**WORK ITEM:**
Beginning with the line that contains "Given: Click the 天翼网关 logo" and ending with the line that contains "You are a computer-use agent. Screen dimensions: 773x563", reproduce the lines of the entries below exactly, omitting pictures.

**DATA TO USE:**
---
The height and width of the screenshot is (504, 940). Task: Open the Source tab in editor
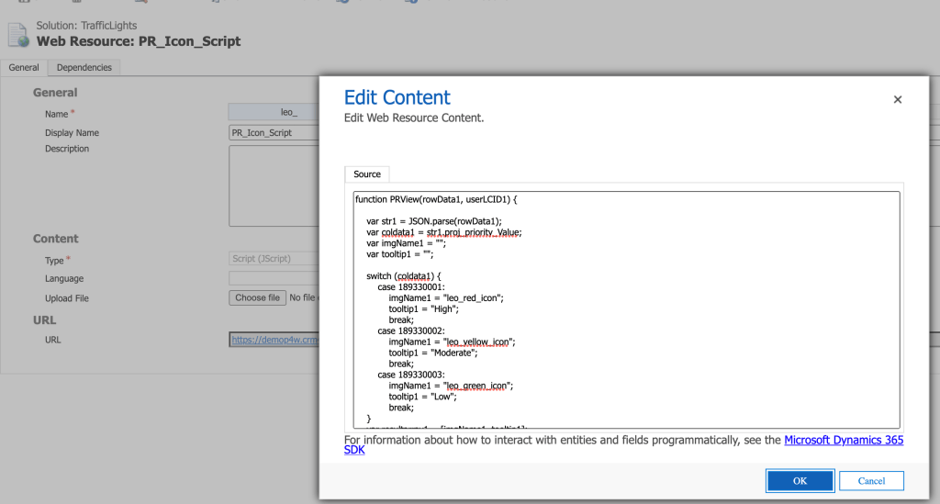(367, 174)
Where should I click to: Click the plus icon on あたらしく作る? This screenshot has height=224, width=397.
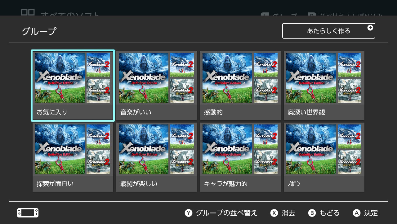(370, 28)
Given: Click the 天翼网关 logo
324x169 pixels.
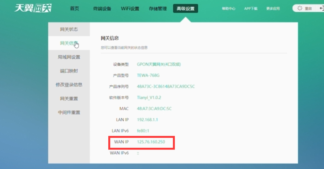Looking at the screenshot, I should (x=33, y=8).
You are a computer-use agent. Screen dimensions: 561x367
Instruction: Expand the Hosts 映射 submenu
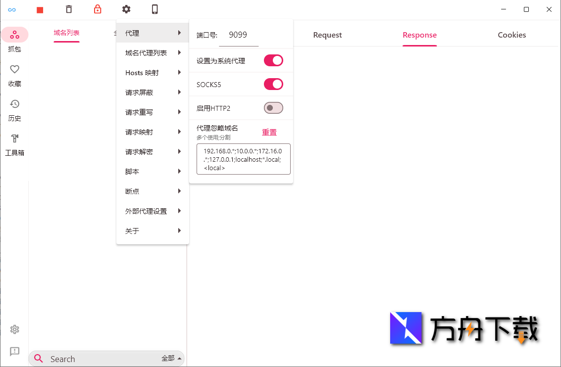pos(142,72)
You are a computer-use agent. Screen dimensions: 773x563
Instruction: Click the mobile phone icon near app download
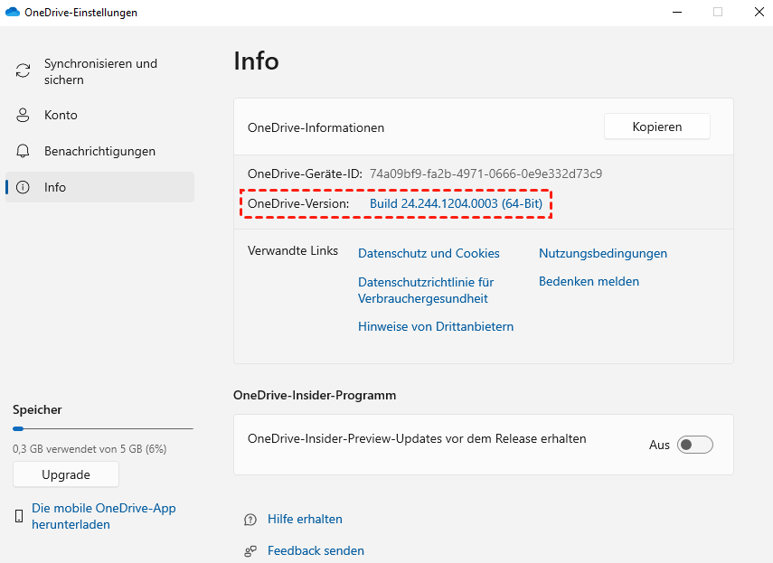coord(19,516)
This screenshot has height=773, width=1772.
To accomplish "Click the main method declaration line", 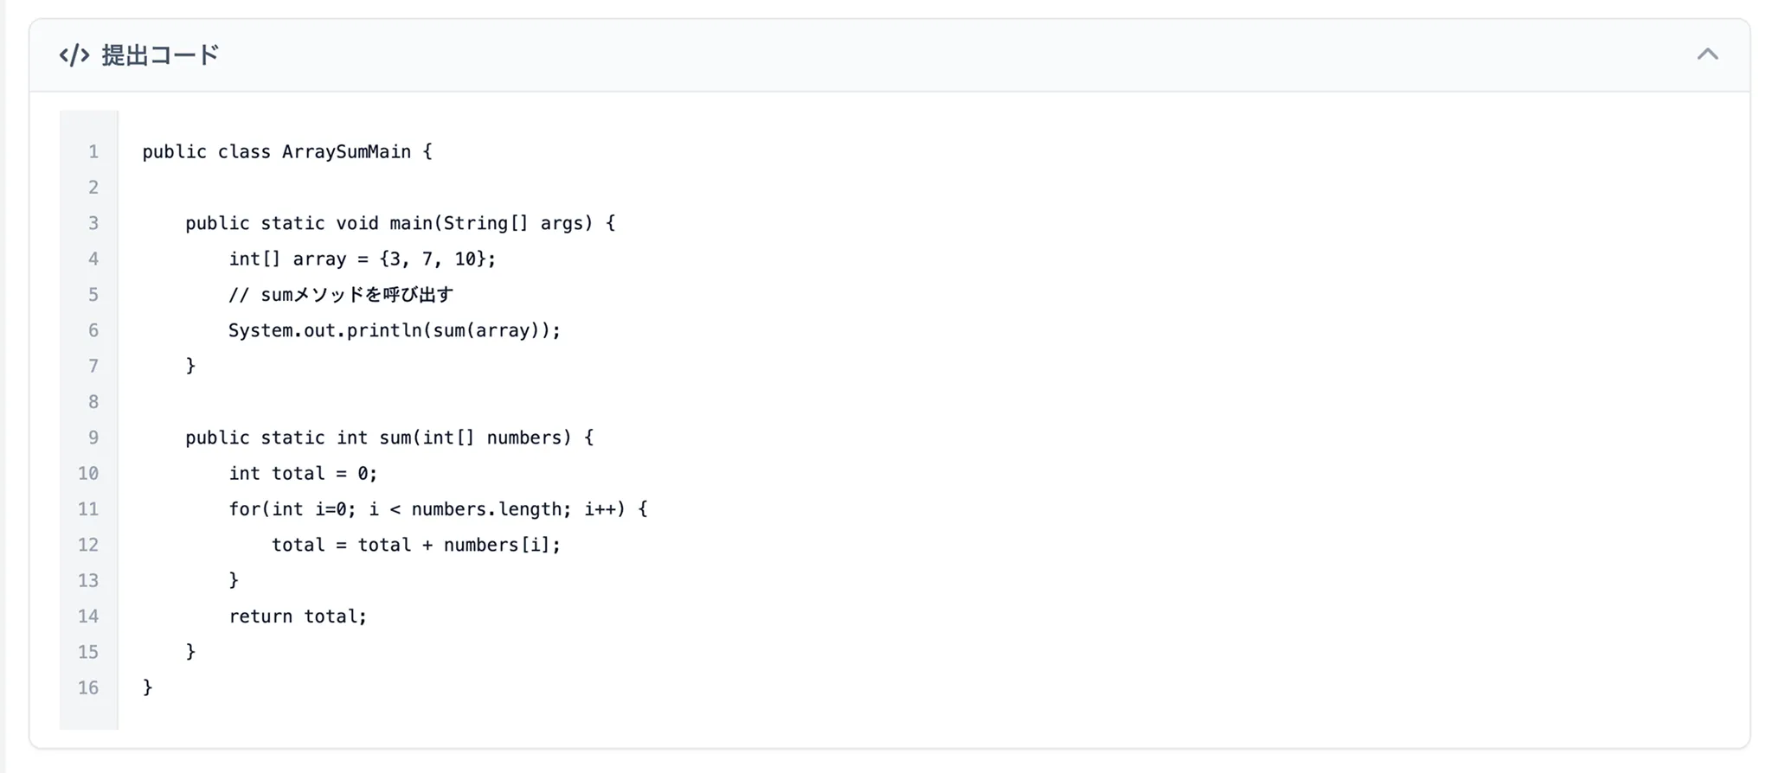I will click(x=400, y=223).
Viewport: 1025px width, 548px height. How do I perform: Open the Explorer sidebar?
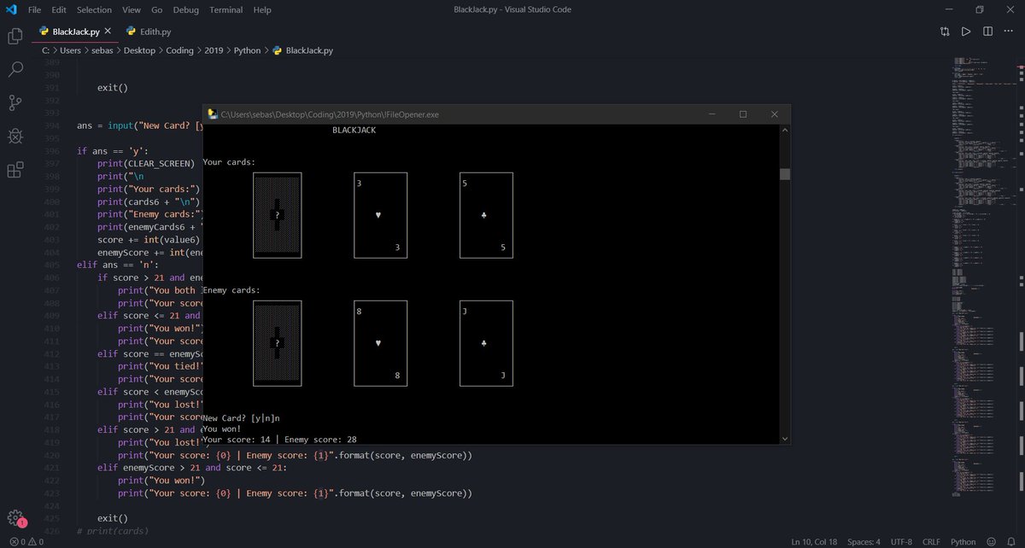tap(15, 37)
---
**WRITTEN SOLUTION:**
Given: Click the 天翼网关 logo
324x169 pixels.
Looking at the screenshot, I should (x=33, y=8).
You are a computer-use agent. Screen dimensions: 561x367
Instruction: Expand the Hosts 映射 submenu
pos(142,72)
You are a computer-use agent. Screen dimensions: 773x563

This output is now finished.